Take a single verse in the Bible, say John 11:35 (“Jesus wept”). Take five biblical scholars using the same method for interpreting scripture, say redaction criticism. And what do you have? Five different readings. There is no such thing as a disinterested reading or reader. Interpretation is always perspectival and particular. Interpretation always involves choices. Take a popular character in serials, say Darna. Take five faithful followers of the show, including my youngest son, and ask them why nobody in the narrative recognizes Narda as Darna, and vice-versa. And what do you have? Five different reasons.

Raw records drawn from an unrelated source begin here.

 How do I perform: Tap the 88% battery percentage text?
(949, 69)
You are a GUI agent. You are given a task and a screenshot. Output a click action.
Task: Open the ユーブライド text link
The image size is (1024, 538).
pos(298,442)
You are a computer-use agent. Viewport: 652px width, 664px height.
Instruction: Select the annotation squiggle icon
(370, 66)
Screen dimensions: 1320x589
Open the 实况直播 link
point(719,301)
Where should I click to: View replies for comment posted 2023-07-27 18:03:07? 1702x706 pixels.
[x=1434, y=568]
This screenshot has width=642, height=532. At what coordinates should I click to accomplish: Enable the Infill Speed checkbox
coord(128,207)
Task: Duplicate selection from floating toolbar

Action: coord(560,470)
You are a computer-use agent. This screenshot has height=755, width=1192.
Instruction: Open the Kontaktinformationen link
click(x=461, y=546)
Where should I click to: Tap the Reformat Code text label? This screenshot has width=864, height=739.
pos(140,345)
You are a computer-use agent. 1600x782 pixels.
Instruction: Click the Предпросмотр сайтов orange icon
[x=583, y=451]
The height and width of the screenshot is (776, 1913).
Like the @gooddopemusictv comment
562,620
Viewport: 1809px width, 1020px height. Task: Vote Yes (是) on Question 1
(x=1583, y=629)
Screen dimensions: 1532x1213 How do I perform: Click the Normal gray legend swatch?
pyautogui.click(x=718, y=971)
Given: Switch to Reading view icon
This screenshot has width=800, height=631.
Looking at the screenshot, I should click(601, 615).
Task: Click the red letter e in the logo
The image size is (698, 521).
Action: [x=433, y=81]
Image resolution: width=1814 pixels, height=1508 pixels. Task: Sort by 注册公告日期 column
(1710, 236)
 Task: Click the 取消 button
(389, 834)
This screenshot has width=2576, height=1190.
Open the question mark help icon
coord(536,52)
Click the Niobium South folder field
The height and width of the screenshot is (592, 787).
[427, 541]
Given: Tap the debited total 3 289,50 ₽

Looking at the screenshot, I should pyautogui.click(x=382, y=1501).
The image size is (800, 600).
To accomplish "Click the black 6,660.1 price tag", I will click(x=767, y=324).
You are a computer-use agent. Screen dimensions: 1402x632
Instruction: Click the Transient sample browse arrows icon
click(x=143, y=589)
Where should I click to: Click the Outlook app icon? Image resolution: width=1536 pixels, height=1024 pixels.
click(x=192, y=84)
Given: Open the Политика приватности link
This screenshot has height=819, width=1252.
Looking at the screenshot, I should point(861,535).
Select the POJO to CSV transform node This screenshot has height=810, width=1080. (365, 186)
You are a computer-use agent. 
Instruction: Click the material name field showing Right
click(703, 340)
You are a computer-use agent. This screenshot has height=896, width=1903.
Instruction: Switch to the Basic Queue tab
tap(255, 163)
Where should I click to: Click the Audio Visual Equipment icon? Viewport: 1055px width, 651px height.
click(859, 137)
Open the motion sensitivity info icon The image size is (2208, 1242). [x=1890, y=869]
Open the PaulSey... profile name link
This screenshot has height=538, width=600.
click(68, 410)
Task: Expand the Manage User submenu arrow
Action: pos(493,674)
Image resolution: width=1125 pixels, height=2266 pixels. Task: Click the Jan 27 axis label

Take Mark’s ending, 16:8 which reads, “So they went out and fled from the tomb, for terror and amazement had seized them; and they said nothing to anyone, for they were afraid.” Check out your Bible. Most have a footnote on verse 8 that says ancient manuscripts end on this verse. Verses 9 to 20 are later additions—attempts of ancient communities to make sense of Mark’s ending. If you subscribe to the argument in synoptics studies that Mark was written first and both Matthew and Luke used Mark as a source document, then Matthew and Luke also provide endings that try to make sense of Mark’s. You find in your Bible then at least four or five different attempts at making sense of Mark 16:8.
Two of the more popular attempts at making sense of Mark’s ending come from feminist interpreters. The first one, a historical-reconstructionist perspective, argues that the women did not remain silent and afraid. How could the gospel ever spread if the first witnesses remained fearful and quiet? The second one comes from the literary perspective. Jesus’s followers drop the ball. The men drop it first. And then the women. The Markan Jesus tells his disciples God will raise him up several times in the narrative. The men don’t believe him. The women came to the tomb to anoint a dead body, to celebrate a fallen comrade’s life by anointing him in death. They did not go there to welcome a Risen Lord. How about us—the text’s present readers—will we also drop the ball?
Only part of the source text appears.